## 任务 1
根据下面的正文回答：
(a) 要安装带可选依赖 PyTorch 的 Fickling，用的是哪条命令？
(b) 要删除保护，需要调用哪个函数？
(c) 想为特定用例允许额外的导入，要用哪个参数？

代码收藏家技术教程 2025-05-18

Fickling工具：深入解析Python pickle序列化数据安全问题的检测与分析

1. 介绍

项目地址：https://github.com/trailofbits/fickling

Fickling的核心功能包括：

反编译（Decompilation）: 将pickle字节码转换成易于理解的Python代码。
静态分析（Static Analysis）: 检查潜在的安全风险，如恶意的exec或os.system调用。
字节码重写（Bytecode Rewriting）: 允许你对pickle文件注入安全的自定义Python代码。

Fickling 既可以用作 python 库，也可以用作 CLI（命令行界面）。

2. 安装

python 3.8 – 3.11 上明确是可以使用的：python -m pip install fickling

为了使用 Fickling 的 and 模块，还需要安装 PyTorch，PyTorch 是 Fickling 的可选依赖项：python -m pip install fickling[torch]

3. 使用

3.1 保护 AI/ML 环境

Fickling 可以自动扫描模型。Fickling 钩住 pickle 模块并验证加载模型时所做的导入。

原理是根据白名单（被视为安全的 ML 库的导入允许列表）列表检查导入，并阻止包含其他导入的文件。

要启用 Fickling 安全检查，只需在加载任何 AI/ML 模型之前，在流程中运行以下行一次：

import fickling
# This sets global hooks on pickle
fickling.hook.activate_safe_ml_environment()

要删除保护：

fickling.hook.deactivate_safe_ml_environment()

如果使用的模型可能包含 Fickling 不允许的导入，但是仍想加载模型，可以简单地使用参数 also_allow 为特定用例允许额外的导入：

fickling.hook.activate_safe_ml_environment(also_allow=[
    "some.import",
    "another.allowed.import",
])

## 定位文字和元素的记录
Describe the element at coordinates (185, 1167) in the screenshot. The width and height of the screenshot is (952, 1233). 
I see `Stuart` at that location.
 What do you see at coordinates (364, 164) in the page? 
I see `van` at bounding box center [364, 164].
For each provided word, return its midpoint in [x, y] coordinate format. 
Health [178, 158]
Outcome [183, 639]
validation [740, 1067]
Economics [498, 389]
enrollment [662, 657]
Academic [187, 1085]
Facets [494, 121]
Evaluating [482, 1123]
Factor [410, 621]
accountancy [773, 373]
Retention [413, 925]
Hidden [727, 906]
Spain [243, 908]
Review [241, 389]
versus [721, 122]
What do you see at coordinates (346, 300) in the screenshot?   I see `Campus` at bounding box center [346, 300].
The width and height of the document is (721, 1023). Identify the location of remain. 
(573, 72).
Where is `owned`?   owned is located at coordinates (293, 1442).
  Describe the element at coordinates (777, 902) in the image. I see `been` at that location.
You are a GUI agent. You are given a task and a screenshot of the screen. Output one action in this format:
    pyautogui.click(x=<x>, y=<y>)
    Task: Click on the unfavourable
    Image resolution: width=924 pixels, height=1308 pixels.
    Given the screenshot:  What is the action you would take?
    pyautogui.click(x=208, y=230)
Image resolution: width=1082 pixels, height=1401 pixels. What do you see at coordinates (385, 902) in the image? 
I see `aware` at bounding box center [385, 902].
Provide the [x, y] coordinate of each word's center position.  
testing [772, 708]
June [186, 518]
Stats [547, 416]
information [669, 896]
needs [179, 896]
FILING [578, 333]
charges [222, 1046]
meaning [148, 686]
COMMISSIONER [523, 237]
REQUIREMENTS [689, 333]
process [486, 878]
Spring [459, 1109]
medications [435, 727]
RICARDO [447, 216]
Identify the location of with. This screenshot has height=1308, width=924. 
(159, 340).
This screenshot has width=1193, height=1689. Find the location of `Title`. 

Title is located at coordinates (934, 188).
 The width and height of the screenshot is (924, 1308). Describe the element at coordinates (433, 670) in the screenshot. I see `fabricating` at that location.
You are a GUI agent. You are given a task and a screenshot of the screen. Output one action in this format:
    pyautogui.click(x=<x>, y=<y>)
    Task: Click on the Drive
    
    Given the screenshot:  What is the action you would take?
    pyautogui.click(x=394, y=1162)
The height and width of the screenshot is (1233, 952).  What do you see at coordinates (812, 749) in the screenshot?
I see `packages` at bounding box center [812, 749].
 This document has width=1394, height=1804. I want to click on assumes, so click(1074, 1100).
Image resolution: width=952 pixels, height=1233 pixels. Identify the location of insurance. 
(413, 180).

## 任务 2
在上面的记录里找出所有含有字符串“Title”的行，把它们逐行照抄下来，区分大小写。

## 完整答案 1
(a) python -m pip install fickling[torch]
(b) fickling.hook.deactivate_safe_ml_environment()
(c) also_allow

## 完整答案 2
This screenshot has width=1193, height=1689. Find the location of `Title`. 
Title is located at coordinates (934, 188).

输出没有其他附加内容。